Construction of Perp::gfp fusion plasmids. A nonessential region of the B. burgdorferi-E. coli shuttle vector pBSV2 was removed to produce pJAH2. The mutant 3 allele of gfp was then cloned into pJAH2 to produce pBLS590. To the 5′ side of gfp are KpnI and BamHI sites that facilitate the easy cloning of any promoter element, with the GG bases of the BamHI site oriented to comprise the 3′ end of any inserted ribosome binding site (consensus sequence, 5′-GGAGG-3′).

FIG. 3.

EMSAs identifying the two protein-binding sites of erp operator DNAs. All assays used protein extracts of B. burgdorferi cultured at 34°C. Experimental data shown in panels A, B, and C were obtained with a labeled probe extending from +18 to −330, while those for panel D were obtained with a probe spanning −31 to −89. For all panels, lanes contained either free DNA or DNA, poly(dI-dC), protein extract, and the DNA competitor noted above the lane. (A and B) Short and long exposures of the same EMSA indicating DNA competition of protein binding to site 2 (A) and site 1 (B). (C) Identification of maximal boundary of site 1. (D) Identification of maximal boundary of site 2. As previously observed (8), complex 1 was less abundant than complex 2, and longer exposure times were required to detect complex 1 on X-ray film.

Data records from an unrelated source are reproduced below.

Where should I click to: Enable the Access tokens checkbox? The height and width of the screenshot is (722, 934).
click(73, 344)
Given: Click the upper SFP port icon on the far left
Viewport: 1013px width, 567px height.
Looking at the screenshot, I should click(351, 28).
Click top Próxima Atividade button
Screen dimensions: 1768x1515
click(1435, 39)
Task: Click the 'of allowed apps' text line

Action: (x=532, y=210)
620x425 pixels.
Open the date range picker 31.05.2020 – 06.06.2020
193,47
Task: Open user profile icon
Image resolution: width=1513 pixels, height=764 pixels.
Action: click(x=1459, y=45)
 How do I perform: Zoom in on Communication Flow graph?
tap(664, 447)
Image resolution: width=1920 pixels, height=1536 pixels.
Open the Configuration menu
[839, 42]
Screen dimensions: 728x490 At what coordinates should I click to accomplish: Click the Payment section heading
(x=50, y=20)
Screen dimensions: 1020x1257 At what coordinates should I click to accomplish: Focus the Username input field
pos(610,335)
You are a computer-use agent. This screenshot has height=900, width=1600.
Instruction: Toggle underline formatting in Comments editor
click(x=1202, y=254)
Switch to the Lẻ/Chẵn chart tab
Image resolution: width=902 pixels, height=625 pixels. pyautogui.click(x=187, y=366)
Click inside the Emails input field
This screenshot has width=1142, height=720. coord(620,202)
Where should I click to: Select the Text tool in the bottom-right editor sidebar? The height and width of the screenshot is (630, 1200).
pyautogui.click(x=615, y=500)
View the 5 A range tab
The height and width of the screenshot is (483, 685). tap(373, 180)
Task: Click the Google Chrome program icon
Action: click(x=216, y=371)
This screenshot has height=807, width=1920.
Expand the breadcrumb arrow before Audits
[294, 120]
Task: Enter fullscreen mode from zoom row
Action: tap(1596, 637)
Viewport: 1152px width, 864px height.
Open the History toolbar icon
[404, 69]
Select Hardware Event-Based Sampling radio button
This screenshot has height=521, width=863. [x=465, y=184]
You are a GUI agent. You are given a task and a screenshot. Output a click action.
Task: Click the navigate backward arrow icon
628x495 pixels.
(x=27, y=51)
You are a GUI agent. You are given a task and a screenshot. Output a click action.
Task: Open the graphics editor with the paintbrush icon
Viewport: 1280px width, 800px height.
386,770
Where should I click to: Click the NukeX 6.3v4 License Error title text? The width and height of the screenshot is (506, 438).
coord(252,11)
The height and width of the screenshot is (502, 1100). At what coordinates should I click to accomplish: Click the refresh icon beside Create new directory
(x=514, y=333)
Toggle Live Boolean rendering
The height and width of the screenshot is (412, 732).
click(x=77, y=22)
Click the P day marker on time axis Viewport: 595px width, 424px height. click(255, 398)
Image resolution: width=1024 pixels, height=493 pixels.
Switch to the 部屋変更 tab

As a result, signals from complex 2 often saturated films that were used to detect complex 1.

FIG. 4.

Determination of relative abundance of the site 2 binding protein. Cell extracts from B. burgdorferi cultured at either 23 or 34°C were assayed by EMSA using labeled erpG promoter DNA. The total amounts of protein extract incubated with the DNA are indicated above each lane.

FIG. 5.

Representative GFP expression by untransformed B. burgdorferi B31-e2 or bacteria carrying a promoterless gfp (pBLS590), gfp with a 5′ ribosome-binding site only (pBLS603), PerpAB::gfp (pBLS591), or PerpG::gfp (pBLS592). Bacteria were either grown to mid-exponential phase at a constant 23°C (shaded) or were shifted from 23 to 34°C after reaching mid-exponential phase (unshaded).

FIG. 6.

Representative analyses of B. burgdorferi carrying deletions in the operators of PerpAB::gfp and PerpG::gfp. Bacteria were either grown to mid-exponential phase at a constant 23°C (shaded) or were shifted from 23 to 34°C after reaching mid-exponential phase (unshaded).

FIG. 7.

Representative analyses of GFP expression by B. burgdorferi carrying chimeric PerpAB/PerpG::gfp transcriptional fusions. Bacteria were either grown to mid-exponential phase at a constant 23°C (shaded) or were shifted from 23 to 34°C after reaching mid-exponential phase (unshaded). Diagrams below each panel illustrate regions of the two erp promoter/operator regions contained in each construct.

FIG. 8.

Representative GFP analyses of B. burgdorferi carrying Pbbk2.10::gfp (pBLS595) or Pp21erp22::gfp (pBLS600). Bacteria were either grown to mid-exponential phase at a constant 23°C (shaded) or were shifted from 23 to 34°C after reaching mid-exponential phase (unshaded).